Prototype study app for selecting the odd butterfly wing species, annotating the visual reason, and rating annotation choices.
-
Install dependencies:
pip install -r requirements.txt
-
Create a Supabase project and run
schema/supabase.sqlin the Supabase SQL editor. -
Copy
.streamlit/secrets.toml.exampleto.streamlit/secrets.tomland fill in:SUPABASE_URL = "https://your-project.supabase.co" SUPABASE_KEY = "your-supabase-anon-key" DATASET_ID = "hf_heliconius"
DATASET_IDsets the default highlighted dataset on the post-login selection page. You can override that default withDIFF_DETECT_DATASET_IDin the environment when starting Streamlit. -
Start the app:
streamlit run src/diff_detect/app.py
-
Check that the remote Supabase schema is reachable from the app credentials:
python scripts/check_supabase_schema.py
supabase-py is enough for app reads and writes, but it cannot create tables with an anon key. Creating or resetting tables requires the Supabase SQL editor or a direct Postgres/admin connection.
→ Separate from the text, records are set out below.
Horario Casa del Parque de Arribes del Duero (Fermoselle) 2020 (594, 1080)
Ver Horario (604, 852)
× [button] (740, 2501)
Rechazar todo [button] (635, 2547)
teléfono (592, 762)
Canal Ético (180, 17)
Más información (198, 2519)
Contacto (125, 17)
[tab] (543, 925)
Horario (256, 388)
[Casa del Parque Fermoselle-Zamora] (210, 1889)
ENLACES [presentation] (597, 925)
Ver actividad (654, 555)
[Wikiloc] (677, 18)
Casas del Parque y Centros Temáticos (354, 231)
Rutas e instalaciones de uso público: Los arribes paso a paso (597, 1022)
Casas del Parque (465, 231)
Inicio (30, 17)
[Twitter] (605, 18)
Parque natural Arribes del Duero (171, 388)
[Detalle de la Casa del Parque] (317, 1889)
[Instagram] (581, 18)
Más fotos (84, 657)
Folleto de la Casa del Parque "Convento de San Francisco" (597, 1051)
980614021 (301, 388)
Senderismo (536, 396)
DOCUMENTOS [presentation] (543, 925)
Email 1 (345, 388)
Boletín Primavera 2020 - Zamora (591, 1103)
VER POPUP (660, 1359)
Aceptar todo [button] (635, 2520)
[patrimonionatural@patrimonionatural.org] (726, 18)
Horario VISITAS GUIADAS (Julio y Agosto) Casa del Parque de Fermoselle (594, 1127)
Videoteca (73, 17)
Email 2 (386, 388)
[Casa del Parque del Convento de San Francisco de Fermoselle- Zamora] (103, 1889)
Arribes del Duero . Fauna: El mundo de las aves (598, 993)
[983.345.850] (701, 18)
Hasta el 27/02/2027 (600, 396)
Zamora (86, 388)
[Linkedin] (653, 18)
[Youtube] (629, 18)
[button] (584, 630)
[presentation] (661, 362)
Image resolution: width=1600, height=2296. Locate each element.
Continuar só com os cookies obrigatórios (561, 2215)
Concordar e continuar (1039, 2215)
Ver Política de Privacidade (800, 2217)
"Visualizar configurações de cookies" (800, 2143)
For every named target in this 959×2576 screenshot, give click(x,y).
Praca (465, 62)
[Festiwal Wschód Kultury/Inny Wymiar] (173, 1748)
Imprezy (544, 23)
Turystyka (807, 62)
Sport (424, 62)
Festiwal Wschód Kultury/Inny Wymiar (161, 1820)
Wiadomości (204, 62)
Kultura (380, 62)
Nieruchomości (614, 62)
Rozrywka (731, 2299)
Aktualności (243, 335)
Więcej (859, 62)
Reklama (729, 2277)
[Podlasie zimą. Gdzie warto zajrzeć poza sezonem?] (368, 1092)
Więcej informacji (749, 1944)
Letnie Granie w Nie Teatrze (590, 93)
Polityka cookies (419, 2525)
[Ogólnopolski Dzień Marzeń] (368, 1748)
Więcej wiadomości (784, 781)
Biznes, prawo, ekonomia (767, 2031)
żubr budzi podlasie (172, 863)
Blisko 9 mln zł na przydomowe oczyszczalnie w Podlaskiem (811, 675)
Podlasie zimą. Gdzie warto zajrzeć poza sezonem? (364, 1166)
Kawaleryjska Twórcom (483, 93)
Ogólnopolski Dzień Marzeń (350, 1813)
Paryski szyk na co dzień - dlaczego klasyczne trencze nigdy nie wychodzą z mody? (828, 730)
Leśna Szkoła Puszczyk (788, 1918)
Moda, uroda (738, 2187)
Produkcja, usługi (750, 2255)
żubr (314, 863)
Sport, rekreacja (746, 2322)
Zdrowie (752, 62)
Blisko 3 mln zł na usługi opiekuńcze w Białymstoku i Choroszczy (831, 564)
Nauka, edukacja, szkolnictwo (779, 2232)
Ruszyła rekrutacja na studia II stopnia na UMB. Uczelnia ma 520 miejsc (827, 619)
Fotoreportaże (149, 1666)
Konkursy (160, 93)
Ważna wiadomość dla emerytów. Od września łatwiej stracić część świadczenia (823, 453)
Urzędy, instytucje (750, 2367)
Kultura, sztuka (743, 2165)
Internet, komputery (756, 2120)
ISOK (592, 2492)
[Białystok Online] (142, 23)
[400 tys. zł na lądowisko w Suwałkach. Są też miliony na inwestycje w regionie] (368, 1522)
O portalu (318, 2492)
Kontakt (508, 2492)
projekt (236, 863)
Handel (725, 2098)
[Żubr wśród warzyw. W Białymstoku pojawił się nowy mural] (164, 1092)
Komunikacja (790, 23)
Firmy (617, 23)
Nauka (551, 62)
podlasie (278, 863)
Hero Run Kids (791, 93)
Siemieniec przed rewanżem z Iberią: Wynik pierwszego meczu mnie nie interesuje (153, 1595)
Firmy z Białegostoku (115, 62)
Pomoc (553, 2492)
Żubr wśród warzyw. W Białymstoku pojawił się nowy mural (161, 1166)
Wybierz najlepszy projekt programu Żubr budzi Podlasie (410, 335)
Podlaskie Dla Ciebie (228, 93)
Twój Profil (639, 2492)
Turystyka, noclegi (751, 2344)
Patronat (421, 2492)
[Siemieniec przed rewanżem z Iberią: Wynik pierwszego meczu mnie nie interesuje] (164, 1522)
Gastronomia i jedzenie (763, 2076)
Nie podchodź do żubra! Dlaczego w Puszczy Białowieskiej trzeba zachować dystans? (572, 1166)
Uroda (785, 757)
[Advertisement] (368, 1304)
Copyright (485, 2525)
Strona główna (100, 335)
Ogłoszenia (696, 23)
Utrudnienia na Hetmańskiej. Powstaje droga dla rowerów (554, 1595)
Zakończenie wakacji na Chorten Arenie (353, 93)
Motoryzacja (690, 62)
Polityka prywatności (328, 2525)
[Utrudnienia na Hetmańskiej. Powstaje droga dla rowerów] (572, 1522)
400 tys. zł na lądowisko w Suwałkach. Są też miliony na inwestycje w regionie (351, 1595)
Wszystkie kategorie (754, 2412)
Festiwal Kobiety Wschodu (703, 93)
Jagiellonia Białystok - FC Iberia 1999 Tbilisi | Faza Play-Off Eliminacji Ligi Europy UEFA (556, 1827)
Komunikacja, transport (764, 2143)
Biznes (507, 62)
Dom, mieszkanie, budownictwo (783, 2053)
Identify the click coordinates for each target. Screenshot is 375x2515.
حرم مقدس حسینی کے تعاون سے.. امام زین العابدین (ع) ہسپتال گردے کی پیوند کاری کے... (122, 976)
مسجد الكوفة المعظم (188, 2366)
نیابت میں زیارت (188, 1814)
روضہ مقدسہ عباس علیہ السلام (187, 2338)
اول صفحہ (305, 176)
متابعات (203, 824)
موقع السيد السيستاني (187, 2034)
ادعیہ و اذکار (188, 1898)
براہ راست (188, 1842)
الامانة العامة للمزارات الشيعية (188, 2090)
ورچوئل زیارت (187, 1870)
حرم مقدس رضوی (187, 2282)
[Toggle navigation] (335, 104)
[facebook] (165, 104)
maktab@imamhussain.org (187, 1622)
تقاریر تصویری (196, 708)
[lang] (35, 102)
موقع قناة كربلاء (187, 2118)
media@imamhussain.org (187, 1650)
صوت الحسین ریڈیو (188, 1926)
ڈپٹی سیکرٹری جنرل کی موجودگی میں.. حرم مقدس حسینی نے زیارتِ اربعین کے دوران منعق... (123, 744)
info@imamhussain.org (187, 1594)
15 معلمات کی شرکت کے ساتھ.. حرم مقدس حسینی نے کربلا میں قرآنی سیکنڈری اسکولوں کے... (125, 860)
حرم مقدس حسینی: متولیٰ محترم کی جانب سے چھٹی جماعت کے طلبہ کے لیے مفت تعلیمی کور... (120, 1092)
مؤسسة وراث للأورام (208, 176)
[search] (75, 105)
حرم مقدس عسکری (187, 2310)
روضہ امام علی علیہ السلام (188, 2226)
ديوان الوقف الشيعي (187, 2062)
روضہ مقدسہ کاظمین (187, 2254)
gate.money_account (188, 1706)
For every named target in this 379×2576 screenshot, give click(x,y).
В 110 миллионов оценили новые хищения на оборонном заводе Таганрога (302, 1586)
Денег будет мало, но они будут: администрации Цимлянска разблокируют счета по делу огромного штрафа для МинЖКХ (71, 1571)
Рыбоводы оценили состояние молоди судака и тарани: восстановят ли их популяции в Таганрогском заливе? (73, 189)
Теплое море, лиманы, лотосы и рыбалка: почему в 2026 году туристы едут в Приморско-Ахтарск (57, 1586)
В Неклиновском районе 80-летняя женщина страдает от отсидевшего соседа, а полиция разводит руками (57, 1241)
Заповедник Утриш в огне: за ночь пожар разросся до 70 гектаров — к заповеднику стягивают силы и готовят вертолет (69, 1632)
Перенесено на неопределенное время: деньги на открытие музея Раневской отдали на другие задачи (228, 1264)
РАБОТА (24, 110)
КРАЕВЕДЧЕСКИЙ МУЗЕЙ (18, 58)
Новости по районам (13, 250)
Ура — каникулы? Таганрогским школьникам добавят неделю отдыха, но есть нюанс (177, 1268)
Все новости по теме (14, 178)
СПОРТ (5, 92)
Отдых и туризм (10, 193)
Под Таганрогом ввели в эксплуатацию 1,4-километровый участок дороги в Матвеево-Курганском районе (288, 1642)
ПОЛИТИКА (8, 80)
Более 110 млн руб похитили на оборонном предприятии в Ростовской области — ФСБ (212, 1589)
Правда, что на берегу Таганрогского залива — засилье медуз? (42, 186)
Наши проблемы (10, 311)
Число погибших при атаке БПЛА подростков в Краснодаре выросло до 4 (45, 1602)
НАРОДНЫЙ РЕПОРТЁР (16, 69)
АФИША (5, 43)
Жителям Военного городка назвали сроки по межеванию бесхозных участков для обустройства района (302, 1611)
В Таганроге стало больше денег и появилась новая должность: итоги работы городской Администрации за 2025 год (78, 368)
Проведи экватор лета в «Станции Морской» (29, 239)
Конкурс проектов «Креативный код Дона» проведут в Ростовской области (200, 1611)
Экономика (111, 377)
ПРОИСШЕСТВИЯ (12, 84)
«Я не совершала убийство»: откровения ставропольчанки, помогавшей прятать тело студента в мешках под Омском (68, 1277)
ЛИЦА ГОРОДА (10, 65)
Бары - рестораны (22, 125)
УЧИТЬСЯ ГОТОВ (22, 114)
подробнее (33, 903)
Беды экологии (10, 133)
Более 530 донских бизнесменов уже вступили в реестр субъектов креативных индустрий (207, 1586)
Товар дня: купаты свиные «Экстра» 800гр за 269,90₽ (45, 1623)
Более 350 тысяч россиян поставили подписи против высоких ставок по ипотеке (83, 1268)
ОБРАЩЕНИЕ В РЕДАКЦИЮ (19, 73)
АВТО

Rounds are defined in data/hf_heliconius/rounds.json. They are generated from the Hugging Face dataset imageomics/Heliconius-Collection_Cambridge-Butterfly.
Each dataset lives in data/<dataset_id>/ and must include rounds.json.
seeded_annotations.json is optional. The app plays through every round in
the selected dataset. After login, users choose a dataset from a progress page
that shows completed selections and ratings for each available dataset.
Regenerate them with:
python scripts/generate_rounds_hf_heliconius_.py --rounds 12 --seed 20260626The generator uses the full Heliconius CSV manifest and filters to non-hybrid, non-duplicate JPG/PNG rows. It includes the available strict same-subspecies example, then fills the remaining rounds with same-view, same-mimic-group tasks where three references share species and subspecies and the odd image uses a different species.
The dataset has only one strict non-hybrid cross-species subspecies candidate with enough images (ssp.nov.P, ventral), so most generated rounds use the relaxed same-mimic-group rule.
Each image entry has an image_id, local cache path, source_url, taxonomy metadata, and species_role. The app downloads source images into data/hf_heliconius/images/ on demand and falls back to deterministic placeholders if a URL cannot be reached.